Os homens, só pelo gosto de oprimir, privam-se até mesmo do que gostam. E eu o provo. Se tu, dono do pássaro, gostas de ouvir cantar pássaros, não andam eles à roda de ti, cantando? Quantas vezes te fazem eles os ninhos mesmo debaixo das janelas e te cantam logo de madrugada, sem tu fazeres despesa alguma com eles? Deixa-os na gaiola do mundo que é a tua mesma! Dize-me cá! Se te meterem na gaiola do limoeiro, cantarás tu tão bem como se estivesses na gaiola do mundo? Pois então deixa os pobres pássaros e deixa também as pobres aranhas que nenhum mal te fazem. Elas sustentam-se com a sua indústria, fazem a sua casa pelo seu trabalho, ensinam as mulheres a ocupar o tempo nas suas teias. Se te passam por cima do corpo, deixam-te uma vertueja que agita e livra de dores aquele sítio. Uma aranha é o mesmo que uma escova de escovar o corpo, é o mesmo que...
É a minha balda! Entrei a declamar, esqueceu-me a Carapuça de que tratava e meti-me com mil arengas de que mesmo eu não saberei sair, se não for de repente, sem dar a razão nem por que entrei nem por que saí. Vamos ao fio e ao começo que não há outro remédio. E ainda haverá pedaço de asno que diga que isto é tradução? Isto, pelos destemperos, bem se deixa ver que é original. Mas ele há tais que tanto entendem os originais como as traduções, assim como há tolos originais e traduzidos. Hei-de falar destes tais em alguns dos meus folhetos. Mas agora não quero perder tempo com eles. Estes amigos tratam-se como se tratam os monos a quem se dá uma pitada de tabaco para eles fazerem as macaquices. Vamos à nossa criança e deixemos estas.
Enfim, eu era senhor da cabeça da tal criança muito à minha vontade, porque a ele não o deixavam coçar e não se queixava que tinha bichos só pelo não catarem. Eu andava tão gordo que parecia um toucinheiro. Já me não mexia de um lugar. Mas para que nada vá à vontade da gente, entrou o pequeno a ter uma febrezinha.
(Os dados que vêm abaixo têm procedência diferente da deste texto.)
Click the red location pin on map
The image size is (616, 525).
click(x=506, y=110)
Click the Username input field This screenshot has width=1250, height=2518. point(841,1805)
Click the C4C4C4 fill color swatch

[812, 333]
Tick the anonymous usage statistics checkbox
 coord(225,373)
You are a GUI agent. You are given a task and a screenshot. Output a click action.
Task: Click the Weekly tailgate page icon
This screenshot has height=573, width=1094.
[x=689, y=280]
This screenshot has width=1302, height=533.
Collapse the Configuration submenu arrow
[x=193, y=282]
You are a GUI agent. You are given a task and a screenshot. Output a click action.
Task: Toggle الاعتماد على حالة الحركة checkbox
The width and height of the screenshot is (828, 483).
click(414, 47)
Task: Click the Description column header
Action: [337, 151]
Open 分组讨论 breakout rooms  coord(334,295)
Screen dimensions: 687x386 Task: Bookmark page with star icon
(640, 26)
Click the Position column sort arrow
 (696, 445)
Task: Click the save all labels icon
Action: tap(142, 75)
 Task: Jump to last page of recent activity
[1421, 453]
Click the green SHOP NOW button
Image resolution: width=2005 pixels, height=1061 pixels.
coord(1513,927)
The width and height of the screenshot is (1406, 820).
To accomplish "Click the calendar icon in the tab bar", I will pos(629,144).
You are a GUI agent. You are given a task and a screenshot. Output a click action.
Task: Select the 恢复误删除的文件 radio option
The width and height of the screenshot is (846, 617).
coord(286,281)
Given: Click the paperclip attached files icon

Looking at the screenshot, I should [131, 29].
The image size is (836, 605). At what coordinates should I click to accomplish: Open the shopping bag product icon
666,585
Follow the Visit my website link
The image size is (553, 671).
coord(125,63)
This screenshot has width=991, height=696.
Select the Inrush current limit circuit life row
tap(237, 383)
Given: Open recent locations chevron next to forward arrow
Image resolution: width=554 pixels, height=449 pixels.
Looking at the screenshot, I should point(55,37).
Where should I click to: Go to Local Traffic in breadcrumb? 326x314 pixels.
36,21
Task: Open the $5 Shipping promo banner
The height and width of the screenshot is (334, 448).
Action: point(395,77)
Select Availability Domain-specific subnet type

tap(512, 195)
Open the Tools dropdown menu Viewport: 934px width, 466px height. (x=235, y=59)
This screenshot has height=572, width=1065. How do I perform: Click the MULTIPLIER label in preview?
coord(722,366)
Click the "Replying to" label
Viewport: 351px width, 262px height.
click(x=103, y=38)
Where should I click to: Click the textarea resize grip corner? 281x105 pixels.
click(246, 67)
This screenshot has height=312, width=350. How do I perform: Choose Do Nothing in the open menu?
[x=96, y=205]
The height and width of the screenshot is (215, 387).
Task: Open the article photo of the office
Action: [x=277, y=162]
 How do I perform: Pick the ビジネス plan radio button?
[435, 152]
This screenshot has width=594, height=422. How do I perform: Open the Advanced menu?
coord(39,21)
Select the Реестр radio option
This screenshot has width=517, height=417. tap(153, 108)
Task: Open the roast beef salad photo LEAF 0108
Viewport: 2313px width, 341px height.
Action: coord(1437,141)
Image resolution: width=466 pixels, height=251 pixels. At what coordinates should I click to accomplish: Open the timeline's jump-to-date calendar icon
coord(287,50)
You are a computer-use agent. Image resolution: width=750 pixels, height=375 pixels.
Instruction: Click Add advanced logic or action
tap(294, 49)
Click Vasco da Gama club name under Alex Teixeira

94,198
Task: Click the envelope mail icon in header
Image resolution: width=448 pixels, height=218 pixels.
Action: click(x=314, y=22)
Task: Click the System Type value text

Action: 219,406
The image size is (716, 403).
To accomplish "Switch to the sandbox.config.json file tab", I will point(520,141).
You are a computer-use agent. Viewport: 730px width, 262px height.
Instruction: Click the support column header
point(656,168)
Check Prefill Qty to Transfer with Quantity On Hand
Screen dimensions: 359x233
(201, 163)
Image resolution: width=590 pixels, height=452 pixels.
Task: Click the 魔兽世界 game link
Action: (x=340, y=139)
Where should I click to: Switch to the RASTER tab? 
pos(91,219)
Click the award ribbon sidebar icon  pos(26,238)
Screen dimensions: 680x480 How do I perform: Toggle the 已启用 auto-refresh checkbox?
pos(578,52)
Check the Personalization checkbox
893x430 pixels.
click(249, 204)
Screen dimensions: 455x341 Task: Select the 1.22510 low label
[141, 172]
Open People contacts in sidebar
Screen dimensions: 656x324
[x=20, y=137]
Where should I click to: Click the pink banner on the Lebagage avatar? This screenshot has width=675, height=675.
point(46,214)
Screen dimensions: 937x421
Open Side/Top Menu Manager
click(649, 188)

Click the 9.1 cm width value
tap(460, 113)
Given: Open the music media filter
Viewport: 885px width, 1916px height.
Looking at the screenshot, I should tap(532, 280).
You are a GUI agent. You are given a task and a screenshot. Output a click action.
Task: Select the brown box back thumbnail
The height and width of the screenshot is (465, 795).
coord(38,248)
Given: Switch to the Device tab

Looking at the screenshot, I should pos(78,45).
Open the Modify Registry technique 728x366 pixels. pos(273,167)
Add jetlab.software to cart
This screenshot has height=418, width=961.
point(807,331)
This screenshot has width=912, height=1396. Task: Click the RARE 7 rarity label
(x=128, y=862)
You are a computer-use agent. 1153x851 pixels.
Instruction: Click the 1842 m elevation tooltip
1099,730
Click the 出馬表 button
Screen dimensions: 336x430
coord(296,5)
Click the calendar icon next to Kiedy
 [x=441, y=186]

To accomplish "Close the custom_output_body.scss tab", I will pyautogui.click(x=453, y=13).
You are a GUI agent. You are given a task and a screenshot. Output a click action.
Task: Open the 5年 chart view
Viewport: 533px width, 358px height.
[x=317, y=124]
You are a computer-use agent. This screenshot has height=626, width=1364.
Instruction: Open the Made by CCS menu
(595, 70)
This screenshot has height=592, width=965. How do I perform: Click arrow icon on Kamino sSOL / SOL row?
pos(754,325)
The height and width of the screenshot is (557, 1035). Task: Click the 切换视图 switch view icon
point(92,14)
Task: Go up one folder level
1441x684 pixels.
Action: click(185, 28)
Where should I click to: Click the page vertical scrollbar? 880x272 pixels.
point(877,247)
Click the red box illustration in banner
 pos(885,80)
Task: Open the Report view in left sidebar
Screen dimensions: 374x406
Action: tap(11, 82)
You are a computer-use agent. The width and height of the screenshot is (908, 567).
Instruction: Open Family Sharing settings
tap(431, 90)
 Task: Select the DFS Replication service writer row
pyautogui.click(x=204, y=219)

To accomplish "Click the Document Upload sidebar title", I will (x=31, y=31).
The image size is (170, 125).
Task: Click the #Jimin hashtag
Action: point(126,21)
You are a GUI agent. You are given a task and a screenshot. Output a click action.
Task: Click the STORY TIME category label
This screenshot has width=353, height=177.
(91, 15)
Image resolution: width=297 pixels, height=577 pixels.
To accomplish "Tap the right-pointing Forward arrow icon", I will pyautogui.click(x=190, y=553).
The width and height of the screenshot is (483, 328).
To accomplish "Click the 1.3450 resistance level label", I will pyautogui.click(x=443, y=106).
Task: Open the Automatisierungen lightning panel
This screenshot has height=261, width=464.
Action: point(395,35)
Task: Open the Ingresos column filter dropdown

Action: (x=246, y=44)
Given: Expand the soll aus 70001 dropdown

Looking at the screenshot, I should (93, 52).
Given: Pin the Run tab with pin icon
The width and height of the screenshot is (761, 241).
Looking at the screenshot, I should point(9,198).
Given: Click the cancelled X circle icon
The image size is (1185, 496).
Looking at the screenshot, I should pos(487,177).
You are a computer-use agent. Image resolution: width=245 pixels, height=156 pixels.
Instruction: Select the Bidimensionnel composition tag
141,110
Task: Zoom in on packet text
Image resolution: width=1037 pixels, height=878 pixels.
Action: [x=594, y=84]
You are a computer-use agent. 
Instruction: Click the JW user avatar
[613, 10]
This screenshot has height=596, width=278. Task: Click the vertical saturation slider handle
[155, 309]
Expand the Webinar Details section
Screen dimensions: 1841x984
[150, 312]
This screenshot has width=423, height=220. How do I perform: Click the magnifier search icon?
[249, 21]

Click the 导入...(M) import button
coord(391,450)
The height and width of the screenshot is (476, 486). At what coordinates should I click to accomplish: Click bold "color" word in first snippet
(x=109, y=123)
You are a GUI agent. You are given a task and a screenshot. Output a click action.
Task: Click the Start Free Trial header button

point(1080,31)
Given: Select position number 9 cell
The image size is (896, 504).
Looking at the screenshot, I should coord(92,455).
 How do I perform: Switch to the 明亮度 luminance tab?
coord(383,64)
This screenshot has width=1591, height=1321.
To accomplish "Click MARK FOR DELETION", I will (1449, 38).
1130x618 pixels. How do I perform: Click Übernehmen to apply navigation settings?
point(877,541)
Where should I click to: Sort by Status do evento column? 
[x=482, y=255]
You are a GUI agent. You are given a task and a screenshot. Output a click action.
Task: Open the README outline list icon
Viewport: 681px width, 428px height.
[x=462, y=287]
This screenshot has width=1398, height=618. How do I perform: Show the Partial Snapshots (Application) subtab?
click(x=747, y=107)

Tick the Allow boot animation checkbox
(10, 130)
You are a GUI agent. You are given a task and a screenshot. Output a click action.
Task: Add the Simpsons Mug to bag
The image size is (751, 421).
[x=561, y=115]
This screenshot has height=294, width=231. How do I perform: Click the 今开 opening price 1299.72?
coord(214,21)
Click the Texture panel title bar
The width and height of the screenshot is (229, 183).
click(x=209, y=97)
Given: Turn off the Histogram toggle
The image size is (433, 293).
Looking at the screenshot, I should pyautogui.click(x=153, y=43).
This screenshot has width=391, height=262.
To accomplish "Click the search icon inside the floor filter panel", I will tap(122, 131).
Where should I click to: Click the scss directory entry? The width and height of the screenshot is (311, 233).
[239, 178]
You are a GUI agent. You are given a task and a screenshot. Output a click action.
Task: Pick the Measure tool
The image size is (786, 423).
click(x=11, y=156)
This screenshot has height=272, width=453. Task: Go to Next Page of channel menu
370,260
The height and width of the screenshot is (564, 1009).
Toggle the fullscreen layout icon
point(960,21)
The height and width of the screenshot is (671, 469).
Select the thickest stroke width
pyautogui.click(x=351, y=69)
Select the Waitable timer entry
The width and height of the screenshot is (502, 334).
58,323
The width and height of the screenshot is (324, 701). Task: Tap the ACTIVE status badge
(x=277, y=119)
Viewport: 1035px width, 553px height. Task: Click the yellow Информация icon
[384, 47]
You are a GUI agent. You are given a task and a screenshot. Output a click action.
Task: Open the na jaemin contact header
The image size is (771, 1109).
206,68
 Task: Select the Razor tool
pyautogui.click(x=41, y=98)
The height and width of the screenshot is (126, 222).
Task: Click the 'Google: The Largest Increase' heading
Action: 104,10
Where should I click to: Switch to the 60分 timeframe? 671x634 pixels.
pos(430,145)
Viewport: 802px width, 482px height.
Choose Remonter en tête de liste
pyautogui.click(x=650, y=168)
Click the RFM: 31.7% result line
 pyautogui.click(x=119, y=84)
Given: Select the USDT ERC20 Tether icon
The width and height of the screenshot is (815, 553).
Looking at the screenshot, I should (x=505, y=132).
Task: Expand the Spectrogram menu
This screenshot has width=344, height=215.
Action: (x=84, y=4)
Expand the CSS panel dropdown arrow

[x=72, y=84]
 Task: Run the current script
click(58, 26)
Uns diziam que era sarampo e outros bexigas. No fim de tudo, era uma biliosa. Ver agora o cuidado com que o pai, mãe e avó mataram o pequeno à força de remédios e de cuidados! Quando vinha o Médico, juntavam-se todos para ouvir o que ele dizia e o que deviam fazer ao doente. E quando chegava a ocasião de lhe darem o remédio, era uma confusão tal que se não entendiam. Porque a mãe dizia (se, por exemplo, eram cataplasmas) que o Médico as tinha mandado botar no estômago. A avó teimava que não, que era nos olhos. O pai dizia que se enganavam, que havia de ser nos joelhos. E, por fim de contas, nunca o remédio ia no seu lugar.
Se o pequeno dormia, acordavam-no porque estava em sonolência. Se estava acordado, afligiam-se porque não sossegava. Se estava quente, estava ardendo com febre. Se frio, estava moribundo. Não havia meio termo! De forma que era obrigação infalível o rapaz morrer, ainda que não fosse da moléstia. Por acabar com ele: morreu o rapaz. E a avó, que era uma mulher de setenta anos, que nunca lhe deixou um minuto a cabeceira, nem um instante de tomar-lhe o pulso, foi a cabeça que eu escolhi para a seguinte Carapuça.